What to produce: Without changing anything, output the records below.

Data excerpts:
BEGIN

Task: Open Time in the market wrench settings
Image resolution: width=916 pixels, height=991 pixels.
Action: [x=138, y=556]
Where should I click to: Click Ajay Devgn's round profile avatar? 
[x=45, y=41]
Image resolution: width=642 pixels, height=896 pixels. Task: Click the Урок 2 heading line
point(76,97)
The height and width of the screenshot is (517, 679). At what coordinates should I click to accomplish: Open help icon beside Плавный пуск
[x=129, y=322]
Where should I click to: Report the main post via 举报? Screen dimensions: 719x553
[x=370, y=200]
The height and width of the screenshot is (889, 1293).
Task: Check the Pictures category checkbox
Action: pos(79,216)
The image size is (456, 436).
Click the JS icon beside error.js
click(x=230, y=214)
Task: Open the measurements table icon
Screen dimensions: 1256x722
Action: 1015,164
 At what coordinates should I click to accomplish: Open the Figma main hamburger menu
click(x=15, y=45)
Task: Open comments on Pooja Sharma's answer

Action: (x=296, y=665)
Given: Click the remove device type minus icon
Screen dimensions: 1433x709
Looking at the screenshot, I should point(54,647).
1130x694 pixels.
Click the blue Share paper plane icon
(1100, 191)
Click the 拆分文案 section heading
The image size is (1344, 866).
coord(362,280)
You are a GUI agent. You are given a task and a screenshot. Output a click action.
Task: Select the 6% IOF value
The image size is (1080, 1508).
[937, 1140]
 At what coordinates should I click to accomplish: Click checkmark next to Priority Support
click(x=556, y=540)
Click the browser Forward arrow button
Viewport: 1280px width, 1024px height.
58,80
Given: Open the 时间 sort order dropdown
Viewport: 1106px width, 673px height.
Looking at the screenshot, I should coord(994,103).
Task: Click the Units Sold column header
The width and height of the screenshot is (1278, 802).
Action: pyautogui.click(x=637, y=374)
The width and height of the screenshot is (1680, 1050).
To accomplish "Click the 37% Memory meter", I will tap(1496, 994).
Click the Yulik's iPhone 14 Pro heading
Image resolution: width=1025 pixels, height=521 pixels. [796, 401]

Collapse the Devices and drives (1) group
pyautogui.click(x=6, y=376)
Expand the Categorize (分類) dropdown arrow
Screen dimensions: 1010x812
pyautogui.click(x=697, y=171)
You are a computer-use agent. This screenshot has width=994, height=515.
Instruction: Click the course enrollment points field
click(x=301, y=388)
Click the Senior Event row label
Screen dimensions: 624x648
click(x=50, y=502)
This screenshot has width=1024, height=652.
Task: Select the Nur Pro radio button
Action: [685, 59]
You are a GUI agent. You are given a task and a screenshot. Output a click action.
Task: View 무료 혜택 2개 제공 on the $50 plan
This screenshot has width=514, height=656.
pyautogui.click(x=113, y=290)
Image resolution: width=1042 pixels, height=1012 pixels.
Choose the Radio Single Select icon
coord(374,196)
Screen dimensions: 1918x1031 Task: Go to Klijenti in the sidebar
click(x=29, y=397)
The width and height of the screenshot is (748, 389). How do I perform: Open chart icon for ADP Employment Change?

END

Written response:
Task: Open Time in the market wrench settings
Image resolution: width=916 pixels, height=991 pixels.
Action: [x=138, y=556]
Where should I click to: Click Ajay Devgn's round profile avatar? 
[x=45, y=41]
Image resolution: width=642 pixels, height=896 pixels. Task: Click the Урок 2 heading line
point(76,97)
The height and width of the screenshot is (517, 679). At what coordinates should I click to accomplish: Open help icon beside Плавный пуск
[x=129, y=322]
Where should I click to: Report the main post via 举报? Screen dimensions: 719x553
[x=370, y=200]
The height and width of the screenshot is (889, 1293).
Task: Check the Pictures category checkbox
Action: pos(79,216)
The image size is (456, 436).
Click the JS icon beside error.js
click(x=230, y=214)
Task: Open the measurements table icon
Screen dimensions: 1256x722
Action: 1015,164
 At what coordinates should I click to accomplish: Open the Figma main hamburger menu
click(x=15, y=45)
Task: Open comments on Pooja Sharma's answer

Action: (x=296, y=665)
Given: Click the remove device type minus icon
Screen dimensions: 1433x709
Looking at the screenshot, I should point(54,647).
1130x694 pixels.
Click the blue Share paper plane icon
(1100, 191)
Click the 拆分文案 section heading
The image size is (1344, 866).
coord(362,280)
You are a GUI agent. You are given a task and a screenshot. Output a click action.
Task: Select the 6% IOF value
The image size is (1080, 1508).
[937, 1140]
 At what coordinates should I click to accomplish: Click checkmark next to Priority Support
click(x=556, y=540)
Click the browser Forward arrow button
Viewport: 1280px width, 1024px height.
58,80
Given: Open the 时间 sort order dropdown
Viewport: 1106px width, 673px height.
Looking at the screenshot, I should coord(994,103).
Task: Click the Units Sold column header
The width and height of the screenshot is (1278, 802).
Action: pyautogui.click(x=637, y=374)
The width and height of the screenshot is (1680, 1050).
To accomplish "Click the 37% Memory meter", I will tap(1496, 994).
Click the Yulik's iPhone 14 Pro heading
Image resolution: width=1025 pixels, height=521 pixels. [796, 401]

Collapse the Devices and drives (1) group
pyautogui.click(x=6, y=376)
Expand the Categorize (分類) dropdown arrow
Screen dimensions: 1010x812
pyautogui.click(x=697, y=171)
You are a computer-use agent. This screenshot has width=994, height=515.
Instruction: Click the course enrollment points field
click(x=301, y=388)
Click the Senior Event row label
Screen dimensions: 624x648
click(x=50, y=502)
This screenshot has width=1024, height=652.
Task: Select the Nur Pro radio button
Action: [685, 59]
You are a GUI agent. You are given a task and a screenshot. Output a click action.
Task: View 무료 혜택 2개 제공 on the $50 plan
This screenshot has width=514, height=656.
pyautogui.click(x=113, y=290)
Image resolution: width=1042 pixels, height=1012 pixels.
Choose the Radio Single Select icon
coord(374,196)
Screen dimensions: 1918x1031 Task: Go to Klijenti in the sidebar
click(x=29, y=397)
The width and height of the screenshot is (748, 389). How do I perform: Open chart icon for ADP Employment Change?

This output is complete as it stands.